── GIVEN RECORDS

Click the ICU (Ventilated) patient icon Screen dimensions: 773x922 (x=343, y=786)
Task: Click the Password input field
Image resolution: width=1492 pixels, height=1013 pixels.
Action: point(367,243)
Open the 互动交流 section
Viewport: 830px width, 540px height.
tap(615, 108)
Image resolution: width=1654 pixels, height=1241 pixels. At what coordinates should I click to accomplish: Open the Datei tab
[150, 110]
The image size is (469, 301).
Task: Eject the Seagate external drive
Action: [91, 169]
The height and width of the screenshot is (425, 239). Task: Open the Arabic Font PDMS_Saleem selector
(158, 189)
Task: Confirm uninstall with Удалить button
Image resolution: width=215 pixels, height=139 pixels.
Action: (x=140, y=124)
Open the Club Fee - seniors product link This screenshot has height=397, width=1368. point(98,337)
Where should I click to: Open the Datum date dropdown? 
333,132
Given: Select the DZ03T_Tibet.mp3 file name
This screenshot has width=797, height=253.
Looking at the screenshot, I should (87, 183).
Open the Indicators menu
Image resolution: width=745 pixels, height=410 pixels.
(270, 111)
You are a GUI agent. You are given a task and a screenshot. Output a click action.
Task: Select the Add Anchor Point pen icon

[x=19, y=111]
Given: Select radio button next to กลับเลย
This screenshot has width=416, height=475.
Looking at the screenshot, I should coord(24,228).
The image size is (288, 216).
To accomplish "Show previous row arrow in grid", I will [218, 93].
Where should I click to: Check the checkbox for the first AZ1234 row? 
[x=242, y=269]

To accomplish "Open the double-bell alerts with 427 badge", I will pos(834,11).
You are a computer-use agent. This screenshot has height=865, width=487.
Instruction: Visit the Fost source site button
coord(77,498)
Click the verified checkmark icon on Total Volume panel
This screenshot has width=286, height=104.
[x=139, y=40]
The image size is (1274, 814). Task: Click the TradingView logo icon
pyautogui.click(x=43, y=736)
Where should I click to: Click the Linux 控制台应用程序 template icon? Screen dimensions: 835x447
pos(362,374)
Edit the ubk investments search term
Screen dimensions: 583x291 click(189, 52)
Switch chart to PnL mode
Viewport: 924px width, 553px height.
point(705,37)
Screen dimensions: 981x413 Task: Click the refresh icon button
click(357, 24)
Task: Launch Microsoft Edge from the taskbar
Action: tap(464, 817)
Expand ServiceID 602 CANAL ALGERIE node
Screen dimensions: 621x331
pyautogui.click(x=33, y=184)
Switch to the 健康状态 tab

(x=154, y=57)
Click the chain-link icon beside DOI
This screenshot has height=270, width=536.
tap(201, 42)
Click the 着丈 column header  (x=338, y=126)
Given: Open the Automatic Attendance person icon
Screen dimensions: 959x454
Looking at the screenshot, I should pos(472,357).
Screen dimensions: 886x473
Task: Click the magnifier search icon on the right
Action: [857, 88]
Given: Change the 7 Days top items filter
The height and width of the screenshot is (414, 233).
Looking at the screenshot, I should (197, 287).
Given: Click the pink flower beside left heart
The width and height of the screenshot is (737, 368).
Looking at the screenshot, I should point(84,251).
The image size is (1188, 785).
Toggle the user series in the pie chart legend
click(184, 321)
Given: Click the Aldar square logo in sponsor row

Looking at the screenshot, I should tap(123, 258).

────

- _TASK TO CARRY OUT_
Reproduce all of the material above, swapping "Image resolution" for "Screenshot size" at every occurrence and leaving everything else unchanged.

- _SOLUTION TO THE PROBLEM_
Click the ICU (Ventilated) patient icon Screen dimensions: 773x922 (x=343, y=786)
Task: Click the Password input field
Screenshot size: width=1492 pixels, height=1013 pixels.
Action: point(367,243)
Open the 互动交流 section
Viewport: 830px width, 540px height.
tap(615, 108)
Screenshot size: width=1654 pixels, height=1241 pixels. At what coordinates should I click to accomplish: Open the Datei tab
[150, 110]
The image size is (469, 301).
Task: Eject the Seagate external drive
Action: [91, 169]
The height and width of the screenshot is (425, 239). Task: Open the Arabic Font PDMS_Saleem selector
(158, 189)
Task: Confirm uninstall with Удалить button
Screenshot size: width=215 pixels, height=139 pixels.
Action: (x=140, y=124)
Open the Club Fee - seniors product link This screenshot has height=397, width=1368. point(98,337)
Where should I click to: Open the Datum date dropdown? 
333,132
Given: Select the DZ03T_Tibet.mp3 file name
This screenshot has width=797, height=253.
Looking at the screenshot, I should (87, 183).
Open the Indicators menu
Screenshot size: width=745 pixels, height=410 pixels.
(270, 111)
You are a GUI agent. You are given a task and a screenshot. Output a click action.
Task: Select the Add Anchor Point pen icon

[x=19, y=111]
Given: Select radio button next to กลับเลย
This screenshot has width=416, height=475.
Looking at the screenshot, I should coord(24,228).
The image size is (288, 216).
To accomplish "Show previous row arrow in grid", I will [218, 93].
Where should I click to: Check the checkbox for the first AZ1234 row? 
[x=242, y=269]

To accomplish "Open the double-bell alerts with 427 badge", I will pos(834,11).
You are a computer-use agent. This screenshot has height=865, width=487.
Instruction: Visit the Fost source site button
coord(77,498)
Click the verified checkmark icon on Total Volume panel
This screenshot has width=286, height=104.
[x=139, y=40]
The image size is (1274, 814). Task: Click the TradingView logo icon
pyautogui.click(x=43, y=736)
Where should I click to: Click the Linux 控制台应用程序 template icon? Screen dimensions: 835x447
pos(362,374)
Edit the ubk investments search term
Screen dimensions: 583x291 click(189, 52)
Switch chart to PnL mode
Viewport: 924px width, 553px height.
point(705,37)
Screen dimensions: 981x413 Task: Click the refresh icon button
click(357, 24)
Task: Launch Microsoft Edge from the taskbar
Action: tap(464, 817)
Expand ServiceID 602 CANAL ALGERIE node
Screen dimensions: 621x331
pyautogui.click(x=33, y=184)
Switch to the 健康状态 tab

(x=154, y=57)
Click the chain-link icon beside DOI
This screenshot has height=270, width=536.
tap(201, 42)
Click the 着丈 column header  (x=338, y=126)
Given: Open the Automatic Attendance person icon
Screen dimensions: 959x454
Looking at the screenshot, I should pos(472,357).
Screen dimensions: 886x473
Task: Click the magnifier search icon on the right
Action: [857, 88]
Given: Change the 7 Days top items filter
The height and width of the screenshot is (414, 233).
Looking at the screenshot, I should (197, 287).
Given: Click the pink flower beside left heart
The width and height of the screenshot is (737, 368).
Looking at the screenshot, I should point(84,251).
The image size is (1188, 785).
Toggle the user series in the pie chart legend
click(184, 321)
Given: Click the Aldar square logo in sponsor row

Looking at the screenshot, I should tap(123, 258).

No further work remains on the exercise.